Photo: Koshiro K / Shutterstock.com
Cybercriminals took over several Facebook pages and redesigned them to impersonate popular generative AI models, including Midjourney, Sora, ChatGPT and Dall-E; then ran ads to spread password-stealing malware to millions of people following these pages.
These malicious Facebook pages are designed to lure unsuspecting people into downloading the non-existent official desktop version of these popular AI models and, in turn, deliver malicious payloads that can harvest sensitive information, including login credentials, autocomplete data, credit card and crypto wallet information.
The malvertising campaigns served ads that contained links to infected executable files serving Rilide, Vidar, IceRat, and Nova Stealers. These campaigns actively targeted people in Belgium, France, Germany, Italy, Netherlands, Poland, Romania, Sweden, and Spain, among other countries.
Once a Facebook page was successfully taken over, cybercriminals would change its descriptions, cover and profile photo to make it look like an official one, run by one of the above-mentioned AI generators.

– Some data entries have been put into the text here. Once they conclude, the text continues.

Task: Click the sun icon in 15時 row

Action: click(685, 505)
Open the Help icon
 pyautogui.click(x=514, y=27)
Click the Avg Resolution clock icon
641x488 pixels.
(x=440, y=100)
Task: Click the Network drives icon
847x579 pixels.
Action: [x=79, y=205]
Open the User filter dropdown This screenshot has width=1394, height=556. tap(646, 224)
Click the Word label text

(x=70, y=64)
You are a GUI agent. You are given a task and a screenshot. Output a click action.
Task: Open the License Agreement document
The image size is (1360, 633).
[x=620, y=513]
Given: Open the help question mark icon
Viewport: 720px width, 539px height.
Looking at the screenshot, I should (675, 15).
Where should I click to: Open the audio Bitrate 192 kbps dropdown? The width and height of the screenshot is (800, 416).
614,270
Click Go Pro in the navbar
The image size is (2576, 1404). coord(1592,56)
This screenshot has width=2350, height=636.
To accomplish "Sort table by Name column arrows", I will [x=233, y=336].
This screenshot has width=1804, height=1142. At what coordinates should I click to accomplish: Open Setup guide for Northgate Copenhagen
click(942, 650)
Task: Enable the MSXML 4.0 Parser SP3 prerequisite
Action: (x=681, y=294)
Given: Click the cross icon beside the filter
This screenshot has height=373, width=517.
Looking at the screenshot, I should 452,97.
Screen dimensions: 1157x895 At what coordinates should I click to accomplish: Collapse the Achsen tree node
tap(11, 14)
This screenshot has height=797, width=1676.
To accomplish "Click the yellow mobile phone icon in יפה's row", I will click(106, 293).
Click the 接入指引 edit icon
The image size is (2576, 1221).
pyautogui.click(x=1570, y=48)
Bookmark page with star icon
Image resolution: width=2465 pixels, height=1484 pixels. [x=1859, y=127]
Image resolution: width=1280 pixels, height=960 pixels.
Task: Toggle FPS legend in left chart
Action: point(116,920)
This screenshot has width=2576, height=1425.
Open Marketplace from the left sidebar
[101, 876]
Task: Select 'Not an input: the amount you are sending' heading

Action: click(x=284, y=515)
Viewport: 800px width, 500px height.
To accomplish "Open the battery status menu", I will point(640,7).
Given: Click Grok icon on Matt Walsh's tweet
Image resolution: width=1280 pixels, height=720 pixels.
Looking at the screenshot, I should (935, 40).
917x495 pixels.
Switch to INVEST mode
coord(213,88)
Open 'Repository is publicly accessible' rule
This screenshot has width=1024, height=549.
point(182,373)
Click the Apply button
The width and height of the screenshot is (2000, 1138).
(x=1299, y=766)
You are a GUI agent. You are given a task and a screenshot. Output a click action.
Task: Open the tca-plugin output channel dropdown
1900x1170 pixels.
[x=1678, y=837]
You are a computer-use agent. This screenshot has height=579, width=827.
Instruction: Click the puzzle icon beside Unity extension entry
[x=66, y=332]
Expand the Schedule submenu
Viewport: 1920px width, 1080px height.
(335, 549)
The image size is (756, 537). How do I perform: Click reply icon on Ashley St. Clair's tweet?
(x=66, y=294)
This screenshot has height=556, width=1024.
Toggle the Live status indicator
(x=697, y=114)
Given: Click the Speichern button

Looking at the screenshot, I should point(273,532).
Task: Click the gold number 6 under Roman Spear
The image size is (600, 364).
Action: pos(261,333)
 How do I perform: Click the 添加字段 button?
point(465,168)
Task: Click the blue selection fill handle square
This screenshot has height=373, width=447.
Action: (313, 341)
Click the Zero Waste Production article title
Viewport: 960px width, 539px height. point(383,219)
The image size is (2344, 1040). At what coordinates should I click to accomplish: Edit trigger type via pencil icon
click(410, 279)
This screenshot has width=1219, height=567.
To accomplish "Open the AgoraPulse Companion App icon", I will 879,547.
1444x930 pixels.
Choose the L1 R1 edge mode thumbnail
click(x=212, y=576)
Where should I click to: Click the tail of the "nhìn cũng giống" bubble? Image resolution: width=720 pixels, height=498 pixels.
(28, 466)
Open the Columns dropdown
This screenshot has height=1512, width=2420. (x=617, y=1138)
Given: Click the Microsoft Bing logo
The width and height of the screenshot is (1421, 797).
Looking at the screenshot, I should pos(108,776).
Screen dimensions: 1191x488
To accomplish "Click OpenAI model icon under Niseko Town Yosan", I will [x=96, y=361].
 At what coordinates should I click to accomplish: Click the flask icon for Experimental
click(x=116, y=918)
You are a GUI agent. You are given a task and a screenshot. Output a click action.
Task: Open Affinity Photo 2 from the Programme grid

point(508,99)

The page’s legitimacy was boosted by posting news, AI-generated photos, and ads with valid descriptions of these AI services, as well as links offering free trials or desktop versions of the AI.
Once someone clicks on this link, the malware springs into action, downloading their personal information and stealing credentials.
One such Facebook page, discovered by researchers at Bitdefender, impersonated Midjourney and had over 1.2 million followers.

The ad campaigns run on this Midjourney page — one of the dozen pages impersonating Midjourney — reached approximately half a million male Facebook users aged between 25 and 55. While most of these malicious payloads were uploaded to Dropbox or Google Drive, the Midjourney campaigns mimicked the official AI’s landing page and redirected to a GoFile link. The malicious payload available for download here was Rilide v4, which impersonated the Google Translate extension, hiding the malware and siphoning data in the background.
The page, hijacked in June 2023, was active for over a year and was only shut down on March 8, 2024. But since then, the cybercriminals behind these campaigns have increasingly set up more fraudulent pages to deliver malicious payloads, one of which has over 600,000 followers.

The data stolen from the victims of such campaigns is often compiled and sold on dark web marketplaces and forums. Threat actors can even breach these people’s accounts and scam or defraud them through them.
These AI models’ Facebook ad campaigns peddling malware in the garb of non-existent apps and services isn’t an isolated incident; on the contrary, such campaigns have been running amok. Earlier this month, malicious Google Ads campaigns were discovered delivering malware. Google has also rolled out the Device Bound Credentials feature to prevent cookie theft, as with the malware spread through the Midjourney campaign.